Look Back … to special articles for Boy Scout Week, 1945

Feb. 11, 1945, in The Star: One of the largest industrial deals in many months has resulted in the sale of the Anniston Soil Pipe Company for an undisclosed sum. Former Mayor William S. Coleman and J. C. Sawyer sold the company to Frank Hamilton and a business partner, R. M. Blakely, who has moved here from Florida and will serve as secretary-treasurer of the company. Mr. Hamilton, son of the late C. A. (Tobe) Hamilton, will serve as president of the firm. Normal production capacity of the plant totals approximately 18,000 tons of soil pipe per year. Also this date: With Boy Scout Week being Feb. 8-14, the second section of today’s Sunday edition has four pages of articles and pictures devoted to the activities of the Chocccolocco Council of Boy Scouts, which serves boys of both races throughout a 10-county region. The council was founded in 1920, although Scouting in a less organized manner was carried on in years prior to then, starting as early as 1911. One article describes Camp Zinn, the council’s year-round camp for boys and men, as encompassing 240 acres and made possible by a $10,000 bequest from the late Col. W. H. Zinn. It was first used as a camp in 1932.

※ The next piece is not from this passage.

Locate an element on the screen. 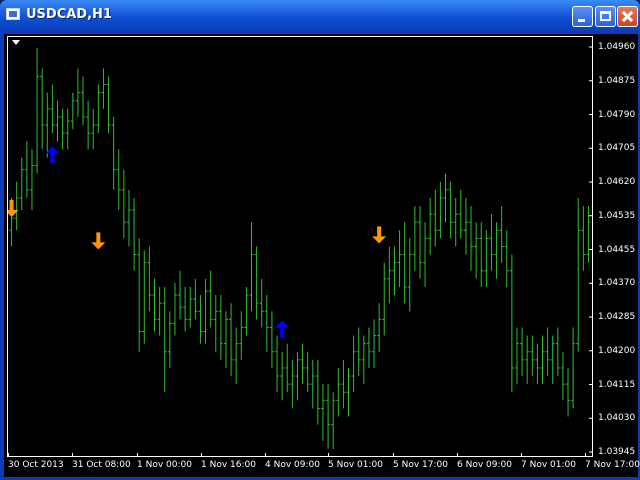 Image resolution: width=640 pixels, height=480 pixels. time-tick-label: 31 Oct 08:00 is located at coordinates (102, 465).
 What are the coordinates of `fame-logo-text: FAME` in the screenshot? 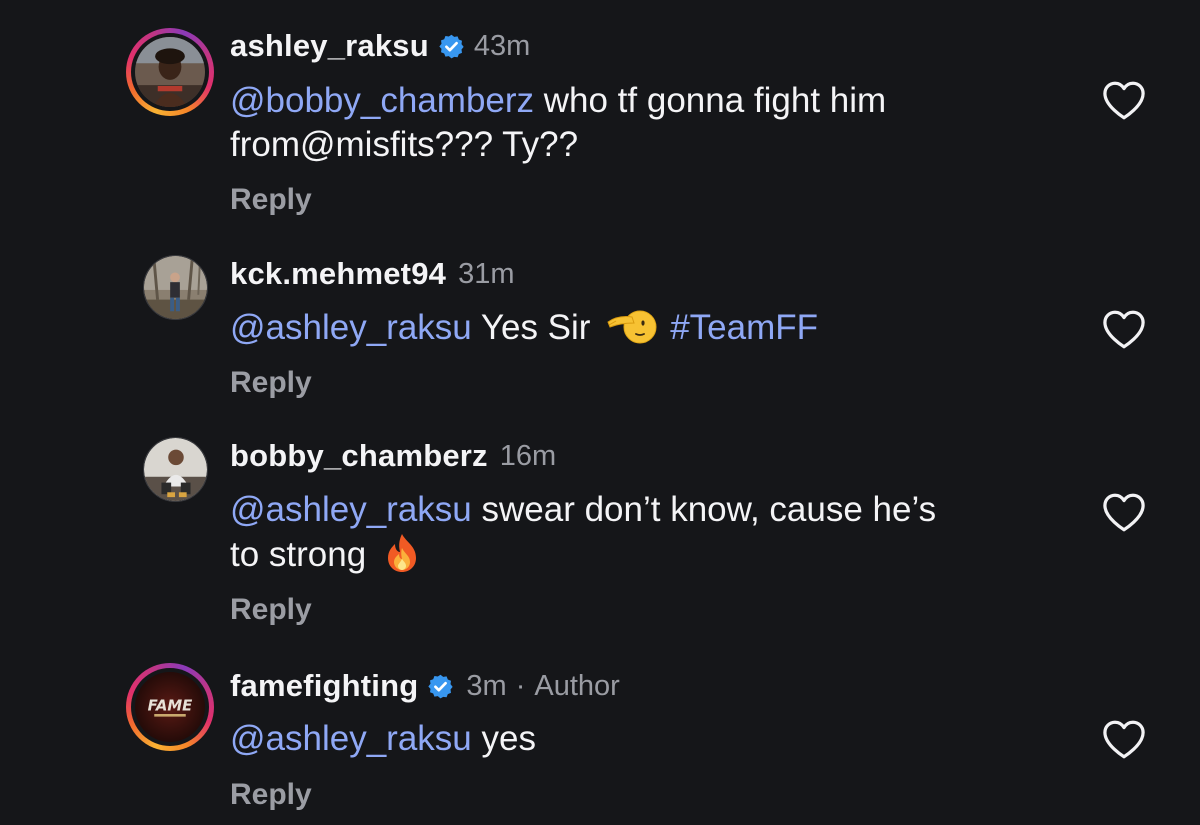 It's located at (170, 706).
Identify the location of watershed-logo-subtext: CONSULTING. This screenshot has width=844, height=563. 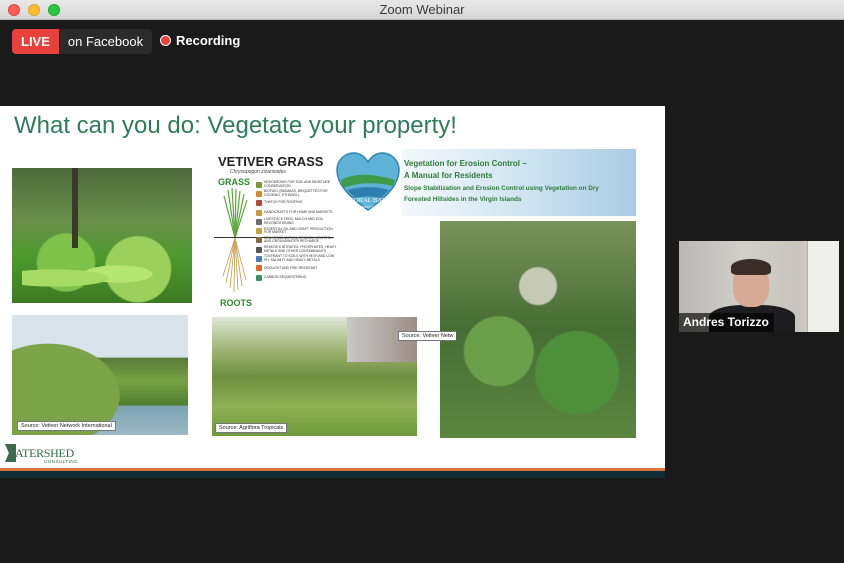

Feb. 11, 1995, in The Star: Chicken farms in a number of counties in east Alabama are serving as testing sites for the use of recycled newsprint as bedding for the birds, as opposed to traditional sawdust or wood shavings. Part of the reason for contemplating a changeover is that if a region’s sawmills shut down, farmers will find it harder to get leftover wood particles.